George Adam smith once wrote: “The great causes of God and humanity are not defeated by the hot assaults of the devil, but by the slow, crushing, glacier like masses of thousands and thousands of indifferent nobodies. God’s causes are never destroyed by being blown up, but by being sat upon.” (The Book of the Twelve Prophets, ii, 1899, pg. 54)
Many of us are not guilty of unbelief or apostasy.
But by the same token the assumptions that we have made and continue to make about our lives cause us in no way to be overwhelmed by belief.
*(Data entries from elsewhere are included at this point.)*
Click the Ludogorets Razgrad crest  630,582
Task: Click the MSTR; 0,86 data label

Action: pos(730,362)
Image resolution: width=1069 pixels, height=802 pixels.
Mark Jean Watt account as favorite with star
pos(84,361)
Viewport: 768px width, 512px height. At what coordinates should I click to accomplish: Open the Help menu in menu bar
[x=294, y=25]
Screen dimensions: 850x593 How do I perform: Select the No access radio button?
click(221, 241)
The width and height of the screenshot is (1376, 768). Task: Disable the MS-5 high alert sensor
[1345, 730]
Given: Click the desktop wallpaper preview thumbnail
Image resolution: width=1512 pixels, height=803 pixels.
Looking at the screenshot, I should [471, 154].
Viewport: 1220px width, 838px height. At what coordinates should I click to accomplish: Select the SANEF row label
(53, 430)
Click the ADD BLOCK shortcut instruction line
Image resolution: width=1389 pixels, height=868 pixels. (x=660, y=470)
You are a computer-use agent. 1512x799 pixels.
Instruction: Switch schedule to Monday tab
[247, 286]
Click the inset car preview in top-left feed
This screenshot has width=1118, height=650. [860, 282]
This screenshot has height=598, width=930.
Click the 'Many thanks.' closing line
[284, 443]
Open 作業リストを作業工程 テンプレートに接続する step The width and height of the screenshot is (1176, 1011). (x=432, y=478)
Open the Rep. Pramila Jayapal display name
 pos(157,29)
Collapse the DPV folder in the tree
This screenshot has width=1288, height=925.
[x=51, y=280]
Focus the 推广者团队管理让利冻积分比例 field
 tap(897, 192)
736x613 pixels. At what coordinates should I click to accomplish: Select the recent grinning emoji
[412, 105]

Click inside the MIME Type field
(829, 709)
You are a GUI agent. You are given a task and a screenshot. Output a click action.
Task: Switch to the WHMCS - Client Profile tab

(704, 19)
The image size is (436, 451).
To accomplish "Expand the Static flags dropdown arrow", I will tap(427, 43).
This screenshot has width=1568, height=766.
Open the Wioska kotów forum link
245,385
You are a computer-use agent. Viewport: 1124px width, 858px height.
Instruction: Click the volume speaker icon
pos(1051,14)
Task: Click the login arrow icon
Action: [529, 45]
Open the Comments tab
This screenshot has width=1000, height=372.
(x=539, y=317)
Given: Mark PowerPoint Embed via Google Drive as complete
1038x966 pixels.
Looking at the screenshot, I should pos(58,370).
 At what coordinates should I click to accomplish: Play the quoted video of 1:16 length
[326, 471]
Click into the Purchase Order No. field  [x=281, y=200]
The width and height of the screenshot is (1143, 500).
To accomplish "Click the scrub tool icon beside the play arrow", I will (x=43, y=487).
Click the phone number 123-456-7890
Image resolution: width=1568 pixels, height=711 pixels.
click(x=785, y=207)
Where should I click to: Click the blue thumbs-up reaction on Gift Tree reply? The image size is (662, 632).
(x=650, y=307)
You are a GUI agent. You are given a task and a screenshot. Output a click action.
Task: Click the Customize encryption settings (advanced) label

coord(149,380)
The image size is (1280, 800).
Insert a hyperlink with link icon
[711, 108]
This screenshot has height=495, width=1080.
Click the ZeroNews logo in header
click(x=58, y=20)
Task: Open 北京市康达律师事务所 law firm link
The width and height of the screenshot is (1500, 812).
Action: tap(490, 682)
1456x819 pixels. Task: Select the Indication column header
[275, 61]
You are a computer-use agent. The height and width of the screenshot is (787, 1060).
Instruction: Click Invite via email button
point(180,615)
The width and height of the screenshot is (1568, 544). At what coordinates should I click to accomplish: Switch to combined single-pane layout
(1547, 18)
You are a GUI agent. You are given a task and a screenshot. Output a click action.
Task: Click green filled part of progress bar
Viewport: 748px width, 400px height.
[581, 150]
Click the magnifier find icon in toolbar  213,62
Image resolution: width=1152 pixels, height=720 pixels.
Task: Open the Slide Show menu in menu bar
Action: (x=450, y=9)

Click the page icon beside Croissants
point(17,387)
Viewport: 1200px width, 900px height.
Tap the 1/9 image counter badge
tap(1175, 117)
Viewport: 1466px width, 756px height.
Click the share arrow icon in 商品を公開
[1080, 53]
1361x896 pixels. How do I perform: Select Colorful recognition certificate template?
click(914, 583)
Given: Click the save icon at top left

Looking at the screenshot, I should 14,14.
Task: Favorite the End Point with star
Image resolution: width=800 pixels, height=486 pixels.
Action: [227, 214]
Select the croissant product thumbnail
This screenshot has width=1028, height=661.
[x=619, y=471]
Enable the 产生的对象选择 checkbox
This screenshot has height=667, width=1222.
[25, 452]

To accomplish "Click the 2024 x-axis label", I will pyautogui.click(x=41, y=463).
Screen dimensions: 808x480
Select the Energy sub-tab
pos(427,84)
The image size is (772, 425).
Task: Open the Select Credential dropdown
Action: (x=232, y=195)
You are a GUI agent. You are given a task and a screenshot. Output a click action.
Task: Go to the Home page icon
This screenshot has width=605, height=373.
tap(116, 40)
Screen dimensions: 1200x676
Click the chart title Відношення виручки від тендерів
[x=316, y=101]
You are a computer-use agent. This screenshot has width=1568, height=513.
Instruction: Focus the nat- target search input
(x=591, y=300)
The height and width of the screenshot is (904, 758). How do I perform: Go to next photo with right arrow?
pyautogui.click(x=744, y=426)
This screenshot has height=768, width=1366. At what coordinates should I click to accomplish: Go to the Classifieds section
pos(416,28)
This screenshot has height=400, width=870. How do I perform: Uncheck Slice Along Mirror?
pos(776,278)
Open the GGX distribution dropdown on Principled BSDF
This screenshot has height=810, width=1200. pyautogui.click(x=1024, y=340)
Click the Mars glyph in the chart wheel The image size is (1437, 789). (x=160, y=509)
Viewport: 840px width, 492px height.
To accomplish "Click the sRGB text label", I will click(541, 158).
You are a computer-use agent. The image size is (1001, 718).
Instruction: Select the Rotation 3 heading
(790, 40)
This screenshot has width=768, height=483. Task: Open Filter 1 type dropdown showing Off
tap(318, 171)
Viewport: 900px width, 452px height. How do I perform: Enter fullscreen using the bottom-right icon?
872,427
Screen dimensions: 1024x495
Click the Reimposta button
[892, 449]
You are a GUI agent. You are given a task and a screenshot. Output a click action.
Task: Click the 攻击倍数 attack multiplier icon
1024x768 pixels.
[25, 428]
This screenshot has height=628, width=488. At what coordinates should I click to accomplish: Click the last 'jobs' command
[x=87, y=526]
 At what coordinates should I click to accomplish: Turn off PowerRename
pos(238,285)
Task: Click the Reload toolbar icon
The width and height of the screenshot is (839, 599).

In a God that many who do not know God, deem obtuse.
The assumptions we make and the preconceptions we have in regard to what it is to be called by God are often dictated by the community that we find ourselves part of.
We must guard against the tendency to reduce all things to the lowest common denominator, our God included.
Thinking that our individual contributions make little difference allows us to live in the illusion that we may remain faithful Christians without having to really put forth much effort.
If we are truly honest with ourselves, and with our God, we must admit that our involvement in the world does affect what happens in our lives.
We cannot separate ourselves from God’s love or from his creation.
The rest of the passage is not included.